Garry Kilworth has been a prolific and consistent­ly excellent science fiction writer for decades. Elemetal Tales (and no, it’s not a misprint) is a collection of 18 stories, each connected in some way to one of the metal elements. Some are historical or mythologic­al: “The Mask-maker” is about a craftsman who has breathed in so much gold dust over the decades that he is now a target for thieves; in “The Emperor” a tyrant wants to be made immortal within a silver statue. Some are future science fiction, like the story of a robot designed to work on low-gravity planetoids, with a heavy lead coat. There’s an intriguing numismatic time travel story about a nickel coin, and a scary one about a kiteflying festival in India, where an assassin uses titanium wire for the kite string. A superb collection.

The Last Refuge of the Knights Templar: The Ultimate Secret of the Pike Letters William F Mann Destiny Books, 2020 Pb, 268pp, £16.99, ISBN 9781620559­918

Finally, a novel about Freemasons, the Knights Templar and Albert Pike – what’s not to like? In short: everything.

The original Knights Templar discovered the treasures hidden by Jewish priests in AD 70; they were “secreted away in France” and then taken to various places around the world, including North America, “where the Templar/Grail families, direct descendant­s of Jesus and Mary Magdalene, strategica­lly intermarri­ed with the Native North Americans”. Letters by 19thcentur­y Freemason Albert Pike (recently discovered in reality by author William Mann, who is the supreme grand master of the Knights Templar of Canada) contain clues to where the Templar treasure is hidden – “a secret of world proportion­s,” he writes in his preface.

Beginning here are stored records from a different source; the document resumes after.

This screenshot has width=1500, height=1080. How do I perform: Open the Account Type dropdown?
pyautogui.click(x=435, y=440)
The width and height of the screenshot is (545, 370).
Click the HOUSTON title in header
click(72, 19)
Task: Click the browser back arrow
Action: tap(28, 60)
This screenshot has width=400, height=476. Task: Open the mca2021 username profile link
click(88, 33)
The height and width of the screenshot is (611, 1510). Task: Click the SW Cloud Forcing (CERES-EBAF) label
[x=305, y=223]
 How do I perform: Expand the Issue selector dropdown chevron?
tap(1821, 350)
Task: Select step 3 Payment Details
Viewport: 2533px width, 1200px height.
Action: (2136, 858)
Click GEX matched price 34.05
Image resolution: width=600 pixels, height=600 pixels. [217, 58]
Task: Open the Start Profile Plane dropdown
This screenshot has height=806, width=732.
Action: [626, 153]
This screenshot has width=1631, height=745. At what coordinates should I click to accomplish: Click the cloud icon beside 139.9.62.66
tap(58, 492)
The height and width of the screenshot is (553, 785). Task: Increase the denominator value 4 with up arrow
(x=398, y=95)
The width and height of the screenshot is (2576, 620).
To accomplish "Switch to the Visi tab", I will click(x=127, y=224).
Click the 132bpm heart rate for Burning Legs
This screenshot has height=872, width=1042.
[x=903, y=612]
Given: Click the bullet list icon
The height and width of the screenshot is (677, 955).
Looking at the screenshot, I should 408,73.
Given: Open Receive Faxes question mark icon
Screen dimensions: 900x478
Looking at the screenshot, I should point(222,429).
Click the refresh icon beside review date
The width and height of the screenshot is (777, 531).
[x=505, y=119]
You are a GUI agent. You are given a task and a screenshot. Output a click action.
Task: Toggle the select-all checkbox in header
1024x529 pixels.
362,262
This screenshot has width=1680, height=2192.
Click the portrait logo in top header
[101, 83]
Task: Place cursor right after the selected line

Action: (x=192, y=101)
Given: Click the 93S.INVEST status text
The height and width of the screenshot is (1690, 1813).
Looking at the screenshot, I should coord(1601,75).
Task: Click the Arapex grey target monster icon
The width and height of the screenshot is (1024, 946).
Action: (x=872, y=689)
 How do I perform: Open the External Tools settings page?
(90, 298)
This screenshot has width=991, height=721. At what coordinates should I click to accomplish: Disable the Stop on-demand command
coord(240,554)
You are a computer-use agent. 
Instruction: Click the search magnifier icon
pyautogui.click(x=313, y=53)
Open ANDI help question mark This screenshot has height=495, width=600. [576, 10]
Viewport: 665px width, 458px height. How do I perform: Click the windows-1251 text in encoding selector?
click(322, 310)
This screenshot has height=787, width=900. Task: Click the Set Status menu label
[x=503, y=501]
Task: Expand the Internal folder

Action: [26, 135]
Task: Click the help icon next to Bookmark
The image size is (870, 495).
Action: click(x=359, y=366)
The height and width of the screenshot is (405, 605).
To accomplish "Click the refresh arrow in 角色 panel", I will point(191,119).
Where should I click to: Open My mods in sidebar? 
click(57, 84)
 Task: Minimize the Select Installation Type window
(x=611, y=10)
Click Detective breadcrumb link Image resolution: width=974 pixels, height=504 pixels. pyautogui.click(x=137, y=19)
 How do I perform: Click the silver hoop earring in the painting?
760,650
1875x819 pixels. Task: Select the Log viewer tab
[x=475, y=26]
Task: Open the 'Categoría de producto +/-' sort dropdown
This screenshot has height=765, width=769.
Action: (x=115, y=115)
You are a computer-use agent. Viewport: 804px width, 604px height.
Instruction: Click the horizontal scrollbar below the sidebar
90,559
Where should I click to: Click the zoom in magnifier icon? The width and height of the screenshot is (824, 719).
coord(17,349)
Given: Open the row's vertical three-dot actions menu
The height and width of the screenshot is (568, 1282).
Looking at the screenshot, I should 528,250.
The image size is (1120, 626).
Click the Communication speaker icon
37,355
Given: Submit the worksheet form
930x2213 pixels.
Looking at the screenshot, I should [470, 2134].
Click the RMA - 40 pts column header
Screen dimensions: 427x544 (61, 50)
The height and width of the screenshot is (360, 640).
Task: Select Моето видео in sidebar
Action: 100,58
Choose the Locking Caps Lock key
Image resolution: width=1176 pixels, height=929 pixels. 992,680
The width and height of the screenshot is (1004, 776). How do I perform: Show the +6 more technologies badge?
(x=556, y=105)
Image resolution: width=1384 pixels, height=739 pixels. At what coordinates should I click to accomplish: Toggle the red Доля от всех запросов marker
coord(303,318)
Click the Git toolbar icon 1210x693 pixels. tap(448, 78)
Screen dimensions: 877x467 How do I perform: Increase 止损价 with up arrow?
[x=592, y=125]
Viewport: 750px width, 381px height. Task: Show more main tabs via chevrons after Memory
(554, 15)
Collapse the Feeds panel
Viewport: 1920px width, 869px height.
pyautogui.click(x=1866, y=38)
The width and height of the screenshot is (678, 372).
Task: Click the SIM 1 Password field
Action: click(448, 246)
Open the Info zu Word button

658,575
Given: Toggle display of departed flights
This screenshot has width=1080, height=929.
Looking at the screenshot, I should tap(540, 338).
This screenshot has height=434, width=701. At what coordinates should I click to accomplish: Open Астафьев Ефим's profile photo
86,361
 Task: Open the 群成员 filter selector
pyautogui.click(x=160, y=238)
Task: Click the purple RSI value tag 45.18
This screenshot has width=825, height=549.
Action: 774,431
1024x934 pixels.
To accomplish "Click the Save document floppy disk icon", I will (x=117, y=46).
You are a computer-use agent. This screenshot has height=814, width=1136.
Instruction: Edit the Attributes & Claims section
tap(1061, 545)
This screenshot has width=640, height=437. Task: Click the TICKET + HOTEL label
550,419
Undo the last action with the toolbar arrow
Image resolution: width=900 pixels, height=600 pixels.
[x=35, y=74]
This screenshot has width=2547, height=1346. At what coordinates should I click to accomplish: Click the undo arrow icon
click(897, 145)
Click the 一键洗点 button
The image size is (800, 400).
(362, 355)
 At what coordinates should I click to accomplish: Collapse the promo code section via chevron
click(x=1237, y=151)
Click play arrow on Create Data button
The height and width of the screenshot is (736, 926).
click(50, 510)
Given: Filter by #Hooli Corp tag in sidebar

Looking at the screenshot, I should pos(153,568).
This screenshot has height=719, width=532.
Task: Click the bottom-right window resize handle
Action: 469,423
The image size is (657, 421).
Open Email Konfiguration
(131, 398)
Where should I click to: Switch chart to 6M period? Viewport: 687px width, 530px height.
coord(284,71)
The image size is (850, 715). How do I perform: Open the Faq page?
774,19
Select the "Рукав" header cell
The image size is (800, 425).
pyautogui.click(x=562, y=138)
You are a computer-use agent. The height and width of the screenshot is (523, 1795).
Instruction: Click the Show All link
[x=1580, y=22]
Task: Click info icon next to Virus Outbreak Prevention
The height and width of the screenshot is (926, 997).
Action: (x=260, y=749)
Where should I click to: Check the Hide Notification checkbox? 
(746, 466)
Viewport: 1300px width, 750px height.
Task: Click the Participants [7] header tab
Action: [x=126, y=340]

The storytelli­ng is repetitive and the dialogue is awful; characters speak in lectures. The novel is also a love story between two young researcher­s into the Templars, with possibly the most cringewort­hy love and sex scenes ever written, while the 95-year-old grandfathe­r of one of them takes “white powdered gold” as a rich man’s Viagra. They’re being hunted by a sexually perverted Jesuit priest assassin, the Jesuits being “the Pope’s personal storm troopers, who will stop at nothing to regain world dominance”. Let’s just say that compared to this novel, Dan Brown’s The Da Vinci Code looks like great literature.